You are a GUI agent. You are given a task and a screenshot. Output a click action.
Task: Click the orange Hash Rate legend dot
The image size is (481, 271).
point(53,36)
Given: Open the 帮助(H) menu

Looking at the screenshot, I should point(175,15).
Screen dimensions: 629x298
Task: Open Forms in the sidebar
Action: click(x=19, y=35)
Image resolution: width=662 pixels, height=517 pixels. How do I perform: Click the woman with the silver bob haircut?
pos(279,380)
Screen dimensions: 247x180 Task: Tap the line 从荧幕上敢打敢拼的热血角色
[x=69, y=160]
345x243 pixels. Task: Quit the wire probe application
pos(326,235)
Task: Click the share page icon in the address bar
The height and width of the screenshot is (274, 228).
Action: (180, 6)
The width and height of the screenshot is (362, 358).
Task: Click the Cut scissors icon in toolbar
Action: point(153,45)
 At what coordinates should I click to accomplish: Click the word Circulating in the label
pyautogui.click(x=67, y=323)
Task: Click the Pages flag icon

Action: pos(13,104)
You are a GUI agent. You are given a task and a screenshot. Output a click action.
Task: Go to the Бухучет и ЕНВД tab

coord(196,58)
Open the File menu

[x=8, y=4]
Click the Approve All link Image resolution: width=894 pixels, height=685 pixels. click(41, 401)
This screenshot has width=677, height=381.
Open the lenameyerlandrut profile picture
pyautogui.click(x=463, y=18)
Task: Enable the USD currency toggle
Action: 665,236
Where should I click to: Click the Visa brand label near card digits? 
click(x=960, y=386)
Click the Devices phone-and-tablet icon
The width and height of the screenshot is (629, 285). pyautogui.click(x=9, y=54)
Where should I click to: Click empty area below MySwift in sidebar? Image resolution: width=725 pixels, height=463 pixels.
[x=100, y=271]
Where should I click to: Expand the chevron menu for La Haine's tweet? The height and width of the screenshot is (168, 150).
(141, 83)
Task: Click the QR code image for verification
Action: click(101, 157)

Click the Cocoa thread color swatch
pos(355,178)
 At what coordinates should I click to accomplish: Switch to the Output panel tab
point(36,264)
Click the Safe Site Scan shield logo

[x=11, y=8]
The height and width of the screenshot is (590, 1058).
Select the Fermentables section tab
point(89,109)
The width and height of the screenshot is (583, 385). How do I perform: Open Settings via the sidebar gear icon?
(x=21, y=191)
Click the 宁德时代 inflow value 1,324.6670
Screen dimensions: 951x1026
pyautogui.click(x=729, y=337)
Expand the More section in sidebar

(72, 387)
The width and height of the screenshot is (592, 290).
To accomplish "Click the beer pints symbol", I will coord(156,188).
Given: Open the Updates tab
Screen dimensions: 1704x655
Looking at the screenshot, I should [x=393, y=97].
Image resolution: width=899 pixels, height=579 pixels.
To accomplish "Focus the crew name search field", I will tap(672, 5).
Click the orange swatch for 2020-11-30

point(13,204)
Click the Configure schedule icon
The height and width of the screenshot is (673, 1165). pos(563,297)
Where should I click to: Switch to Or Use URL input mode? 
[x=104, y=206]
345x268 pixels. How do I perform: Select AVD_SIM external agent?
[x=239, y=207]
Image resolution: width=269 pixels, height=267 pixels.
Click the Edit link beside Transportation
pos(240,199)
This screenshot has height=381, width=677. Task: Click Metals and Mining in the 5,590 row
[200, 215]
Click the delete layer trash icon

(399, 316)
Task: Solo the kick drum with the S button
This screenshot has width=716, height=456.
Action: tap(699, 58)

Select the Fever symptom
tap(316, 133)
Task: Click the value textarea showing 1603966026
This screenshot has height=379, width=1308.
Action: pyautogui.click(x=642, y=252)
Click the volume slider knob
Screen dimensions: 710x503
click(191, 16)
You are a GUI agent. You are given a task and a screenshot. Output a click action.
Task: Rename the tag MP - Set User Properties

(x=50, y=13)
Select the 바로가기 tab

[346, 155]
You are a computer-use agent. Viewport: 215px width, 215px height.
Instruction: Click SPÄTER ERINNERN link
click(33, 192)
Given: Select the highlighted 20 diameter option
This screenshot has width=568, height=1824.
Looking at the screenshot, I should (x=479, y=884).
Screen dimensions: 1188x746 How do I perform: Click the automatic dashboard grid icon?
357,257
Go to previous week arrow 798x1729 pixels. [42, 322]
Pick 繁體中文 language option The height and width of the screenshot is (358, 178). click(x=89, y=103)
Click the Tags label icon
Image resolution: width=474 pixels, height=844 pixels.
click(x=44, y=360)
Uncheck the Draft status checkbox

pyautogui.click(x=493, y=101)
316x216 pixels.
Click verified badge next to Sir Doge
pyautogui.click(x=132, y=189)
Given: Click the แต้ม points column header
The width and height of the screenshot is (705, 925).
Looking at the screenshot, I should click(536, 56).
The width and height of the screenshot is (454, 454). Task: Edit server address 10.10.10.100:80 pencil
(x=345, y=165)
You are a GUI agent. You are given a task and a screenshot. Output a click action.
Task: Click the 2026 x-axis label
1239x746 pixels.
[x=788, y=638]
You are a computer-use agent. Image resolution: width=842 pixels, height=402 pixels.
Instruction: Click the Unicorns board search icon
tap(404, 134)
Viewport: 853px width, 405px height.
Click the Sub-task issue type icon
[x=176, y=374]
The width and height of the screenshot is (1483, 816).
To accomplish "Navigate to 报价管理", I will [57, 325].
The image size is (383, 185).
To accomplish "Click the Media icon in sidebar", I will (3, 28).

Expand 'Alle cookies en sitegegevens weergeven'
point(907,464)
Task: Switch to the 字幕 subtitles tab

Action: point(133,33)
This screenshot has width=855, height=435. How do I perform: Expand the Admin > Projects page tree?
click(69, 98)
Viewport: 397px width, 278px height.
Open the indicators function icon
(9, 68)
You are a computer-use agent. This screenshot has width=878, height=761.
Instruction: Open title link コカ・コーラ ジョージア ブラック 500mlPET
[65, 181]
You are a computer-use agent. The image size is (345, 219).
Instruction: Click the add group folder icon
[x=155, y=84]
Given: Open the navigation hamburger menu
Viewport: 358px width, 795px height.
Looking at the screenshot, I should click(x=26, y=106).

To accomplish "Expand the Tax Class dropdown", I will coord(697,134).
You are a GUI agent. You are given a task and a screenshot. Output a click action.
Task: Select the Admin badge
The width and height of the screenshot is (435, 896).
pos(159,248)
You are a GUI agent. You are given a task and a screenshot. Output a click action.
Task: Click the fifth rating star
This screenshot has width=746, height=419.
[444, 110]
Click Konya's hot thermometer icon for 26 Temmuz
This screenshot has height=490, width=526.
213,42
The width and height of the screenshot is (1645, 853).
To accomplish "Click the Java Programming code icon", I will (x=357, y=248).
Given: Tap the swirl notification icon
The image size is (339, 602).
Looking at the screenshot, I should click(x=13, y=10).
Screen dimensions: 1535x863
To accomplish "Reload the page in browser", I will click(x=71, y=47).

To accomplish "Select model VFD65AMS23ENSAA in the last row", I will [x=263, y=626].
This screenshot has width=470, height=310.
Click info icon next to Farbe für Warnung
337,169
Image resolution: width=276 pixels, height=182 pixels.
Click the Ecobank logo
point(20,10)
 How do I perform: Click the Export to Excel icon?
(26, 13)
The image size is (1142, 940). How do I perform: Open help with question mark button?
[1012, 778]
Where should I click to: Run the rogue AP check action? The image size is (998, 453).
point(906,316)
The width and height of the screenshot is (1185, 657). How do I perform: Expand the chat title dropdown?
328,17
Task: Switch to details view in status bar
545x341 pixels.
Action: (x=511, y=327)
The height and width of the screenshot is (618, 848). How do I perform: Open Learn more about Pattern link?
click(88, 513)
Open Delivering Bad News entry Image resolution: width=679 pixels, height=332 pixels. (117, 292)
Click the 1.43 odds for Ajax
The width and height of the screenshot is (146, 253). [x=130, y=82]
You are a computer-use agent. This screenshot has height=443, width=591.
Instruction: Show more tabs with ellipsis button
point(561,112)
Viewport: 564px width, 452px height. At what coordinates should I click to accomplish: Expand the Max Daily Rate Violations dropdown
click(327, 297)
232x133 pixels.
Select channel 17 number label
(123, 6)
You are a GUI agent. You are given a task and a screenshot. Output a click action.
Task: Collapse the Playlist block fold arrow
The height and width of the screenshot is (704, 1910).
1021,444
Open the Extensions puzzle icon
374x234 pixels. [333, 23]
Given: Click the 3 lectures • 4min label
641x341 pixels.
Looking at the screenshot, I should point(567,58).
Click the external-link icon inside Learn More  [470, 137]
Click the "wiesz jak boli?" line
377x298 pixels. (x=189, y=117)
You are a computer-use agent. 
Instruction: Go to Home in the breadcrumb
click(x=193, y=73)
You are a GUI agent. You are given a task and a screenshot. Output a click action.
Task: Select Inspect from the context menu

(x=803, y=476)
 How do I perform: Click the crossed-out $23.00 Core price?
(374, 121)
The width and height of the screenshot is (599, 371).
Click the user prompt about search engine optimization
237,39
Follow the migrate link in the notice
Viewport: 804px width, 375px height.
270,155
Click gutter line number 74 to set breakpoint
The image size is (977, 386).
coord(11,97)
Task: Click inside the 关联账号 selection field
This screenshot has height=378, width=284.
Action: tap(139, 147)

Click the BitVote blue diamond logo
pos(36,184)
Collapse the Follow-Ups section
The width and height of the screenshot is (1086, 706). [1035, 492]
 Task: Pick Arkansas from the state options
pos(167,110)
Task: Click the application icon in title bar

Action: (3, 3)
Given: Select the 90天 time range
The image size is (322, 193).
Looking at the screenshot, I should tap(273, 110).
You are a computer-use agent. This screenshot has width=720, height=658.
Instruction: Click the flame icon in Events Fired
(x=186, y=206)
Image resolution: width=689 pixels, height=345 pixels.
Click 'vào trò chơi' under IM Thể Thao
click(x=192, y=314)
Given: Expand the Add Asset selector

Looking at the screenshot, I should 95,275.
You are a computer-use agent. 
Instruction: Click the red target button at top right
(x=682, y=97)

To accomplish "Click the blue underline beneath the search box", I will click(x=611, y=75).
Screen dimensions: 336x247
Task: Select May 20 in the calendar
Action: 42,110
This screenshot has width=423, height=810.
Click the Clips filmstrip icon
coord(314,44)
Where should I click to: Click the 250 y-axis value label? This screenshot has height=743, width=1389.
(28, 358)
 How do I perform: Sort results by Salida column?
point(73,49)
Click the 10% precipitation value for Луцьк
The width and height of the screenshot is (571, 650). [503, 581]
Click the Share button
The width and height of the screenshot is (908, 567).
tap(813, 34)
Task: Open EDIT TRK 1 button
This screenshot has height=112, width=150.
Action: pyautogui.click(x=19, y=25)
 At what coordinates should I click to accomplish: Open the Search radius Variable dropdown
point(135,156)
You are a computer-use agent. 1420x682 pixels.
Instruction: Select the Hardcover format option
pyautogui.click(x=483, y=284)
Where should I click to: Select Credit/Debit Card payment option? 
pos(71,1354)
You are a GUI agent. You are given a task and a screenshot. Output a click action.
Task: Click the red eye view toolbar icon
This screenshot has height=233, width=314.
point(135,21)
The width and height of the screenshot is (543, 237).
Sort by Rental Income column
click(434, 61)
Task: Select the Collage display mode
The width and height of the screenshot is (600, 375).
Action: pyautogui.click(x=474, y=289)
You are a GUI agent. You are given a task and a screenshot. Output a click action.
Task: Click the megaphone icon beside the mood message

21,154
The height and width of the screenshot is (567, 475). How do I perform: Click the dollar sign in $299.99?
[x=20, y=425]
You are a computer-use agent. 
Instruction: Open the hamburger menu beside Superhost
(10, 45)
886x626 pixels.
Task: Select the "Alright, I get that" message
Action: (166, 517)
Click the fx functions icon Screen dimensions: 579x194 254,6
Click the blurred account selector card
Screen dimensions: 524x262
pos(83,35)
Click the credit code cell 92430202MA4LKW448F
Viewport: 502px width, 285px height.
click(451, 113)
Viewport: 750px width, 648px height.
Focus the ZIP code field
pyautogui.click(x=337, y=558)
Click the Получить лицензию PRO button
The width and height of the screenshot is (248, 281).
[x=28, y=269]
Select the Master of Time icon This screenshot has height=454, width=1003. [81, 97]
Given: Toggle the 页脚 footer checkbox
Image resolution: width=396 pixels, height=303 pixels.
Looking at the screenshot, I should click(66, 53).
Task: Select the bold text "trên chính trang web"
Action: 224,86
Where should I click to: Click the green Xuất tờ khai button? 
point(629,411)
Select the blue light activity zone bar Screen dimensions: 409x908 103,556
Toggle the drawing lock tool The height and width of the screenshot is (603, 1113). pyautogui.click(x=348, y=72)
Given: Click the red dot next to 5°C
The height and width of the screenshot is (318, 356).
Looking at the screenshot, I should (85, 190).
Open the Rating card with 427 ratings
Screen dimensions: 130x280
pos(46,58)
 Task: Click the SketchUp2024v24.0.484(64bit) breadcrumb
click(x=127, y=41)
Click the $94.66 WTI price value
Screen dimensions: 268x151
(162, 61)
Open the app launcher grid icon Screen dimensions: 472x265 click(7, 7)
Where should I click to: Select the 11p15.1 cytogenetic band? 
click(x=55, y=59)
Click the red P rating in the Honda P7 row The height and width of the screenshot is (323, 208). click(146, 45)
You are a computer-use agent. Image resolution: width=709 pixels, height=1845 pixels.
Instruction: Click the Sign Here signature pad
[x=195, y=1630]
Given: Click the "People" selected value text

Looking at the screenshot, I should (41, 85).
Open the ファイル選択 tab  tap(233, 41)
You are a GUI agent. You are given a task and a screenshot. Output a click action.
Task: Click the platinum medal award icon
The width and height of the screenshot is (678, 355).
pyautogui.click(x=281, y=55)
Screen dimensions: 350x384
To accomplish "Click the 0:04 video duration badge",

### Task brief
Your reply should be a single number: the count of lines above that contain the word "arrow".

### Output of the task
2